At minimum, v3 is a failure because a single pair of communicating tasks
were getting split across NUMA domains and the allowed numa imbalance
gets cut off too early because of the change to allow_numa_imbalance.
So while it's a valid comparison, it's definitely not the fix.

Given how you describe NPS, maybe the scaling should only start at the
point where tasks are no longer balanced between sibling domains. Can
you try this? I've only boot tested it at this point.
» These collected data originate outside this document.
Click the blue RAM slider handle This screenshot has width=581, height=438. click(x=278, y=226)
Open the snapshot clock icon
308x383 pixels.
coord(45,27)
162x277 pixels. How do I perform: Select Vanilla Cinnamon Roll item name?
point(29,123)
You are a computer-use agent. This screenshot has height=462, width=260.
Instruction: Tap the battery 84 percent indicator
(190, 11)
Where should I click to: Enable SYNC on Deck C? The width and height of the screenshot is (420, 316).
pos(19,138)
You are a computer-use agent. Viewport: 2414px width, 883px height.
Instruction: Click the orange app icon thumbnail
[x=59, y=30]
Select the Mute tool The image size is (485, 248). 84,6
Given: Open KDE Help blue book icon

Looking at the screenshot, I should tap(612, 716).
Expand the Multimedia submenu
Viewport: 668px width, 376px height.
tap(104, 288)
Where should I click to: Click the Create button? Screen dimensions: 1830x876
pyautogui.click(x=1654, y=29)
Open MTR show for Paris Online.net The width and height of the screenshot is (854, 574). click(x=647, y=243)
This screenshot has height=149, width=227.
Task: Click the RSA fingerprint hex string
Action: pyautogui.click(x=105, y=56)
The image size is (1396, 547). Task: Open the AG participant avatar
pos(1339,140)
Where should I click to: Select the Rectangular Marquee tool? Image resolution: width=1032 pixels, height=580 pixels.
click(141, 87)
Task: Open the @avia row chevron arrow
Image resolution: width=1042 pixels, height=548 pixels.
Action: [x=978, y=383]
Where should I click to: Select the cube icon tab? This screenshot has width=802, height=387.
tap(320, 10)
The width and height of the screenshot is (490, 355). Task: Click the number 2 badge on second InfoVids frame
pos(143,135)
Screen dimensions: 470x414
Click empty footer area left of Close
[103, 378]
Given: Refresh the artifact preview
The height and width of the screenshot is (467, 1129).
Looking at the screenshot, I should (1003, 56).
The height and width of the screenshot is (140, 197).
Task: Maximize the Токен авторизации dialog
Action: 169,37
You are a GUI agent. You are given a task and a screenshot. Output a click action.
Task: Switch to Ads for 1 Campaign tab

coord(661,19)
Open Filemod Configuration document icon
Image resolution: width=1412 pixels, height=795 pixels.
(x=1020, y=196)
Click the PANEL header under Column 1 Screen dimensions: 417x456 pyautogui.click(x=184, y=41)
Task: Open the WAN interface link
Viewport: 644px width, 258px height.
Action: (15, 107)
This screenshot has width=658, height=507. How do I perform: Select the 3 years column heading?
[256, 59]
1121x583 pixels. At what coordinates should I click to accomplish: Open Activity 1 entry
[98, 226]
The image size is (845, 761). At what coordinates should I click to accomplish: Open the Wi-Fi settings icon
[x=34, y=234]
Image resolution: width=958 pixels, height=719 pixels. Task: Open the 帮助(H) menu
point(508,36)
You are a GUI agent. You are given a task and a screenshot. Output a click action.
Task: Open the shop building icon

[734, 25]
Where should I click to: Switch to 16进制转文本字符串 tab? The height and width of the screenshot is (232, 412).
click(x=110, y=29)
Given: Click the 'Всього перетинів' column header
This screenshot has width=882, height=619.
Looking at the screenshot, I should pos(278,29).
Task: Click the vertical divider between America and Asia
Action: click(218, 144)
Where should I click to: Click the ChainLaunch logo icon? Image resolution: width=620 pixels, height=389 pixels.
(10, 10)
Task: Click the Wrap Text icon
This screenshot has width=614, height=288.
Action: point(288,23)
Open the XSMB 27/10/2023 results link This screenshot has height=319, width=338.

It should work for
STREAM at least but probably not great for tbench.

diff --git a/kernel/sched/topology.c b/kernel/sched/topology.c
index bacec575ade2..1fa3e977521d 100644
--- a/kernel/sched/topology.c
+++ b/kernel/sched/topology.c
@@ -2255,26 +2255,38 @@ build_sched_domains(const struct cpumask *cpu_map, struct sched_domain_attr *att
 
 			if (!(sd->flags & SD_SHARE_PKG_RESOURCES) && child &&
 			    (child->flags & SD_SHARE_PKG_RESOURCES)) {
-				struct sched_domain *top = sd;
+				struct sched_domain *top, *top_p;
 				unsigned int llc_sq;
 
 				/*
-				 * nr_llcs = (top->span_weight / llc_weight);
-				 * imb = (child_weight / nr_llcs) >> 2
+				 * nr_llcs = (sd->span_weight / llc_weight);
+				 * imb = (llc_weight / nr_llcs) >> 2
 				 *
 				 * is equivalent to
 				 *
-				 * imb = (llc_weight^2 / top->span_weight) >> 2
+				 * imb = (llc_weight^2 / sd->span_weight) >> 2
 				 *
 				 */
 				llc_sq = child->span_weight * child->span_weight;
 
-				imb = max(2U, ((llc_sq / top->span_weight) >> 2));
-				imb_span = sd->span_weight;
-
+				imb = max(2U, ((llc_sq / sd->span_weight) >> 2));
 				sd->imb_numa_nr = imb;
+
+				/*
+				 * Set span based on top domain that places
+				 * tasks in sibling domains.
+				 */
+				top = sd;
+				top_p = top->parent;
+				while (top_p && (top_p->flags & SD_PREFER_SIBLING)) {
+					top = top->parent;
+					top_p = top->parent;
+				}
+				imb_span = top_p ? top_p->span_weight : sd->span_weight;
 			} else {
-				sd->imb_numa_nr = imb * (sd->span_weight / imb_span);
+				int factor = max(1U, (sd->span_weight / imb_span));
+
+				sd->imb_numa_nr = imb * factor;
 			}
 		}
 	}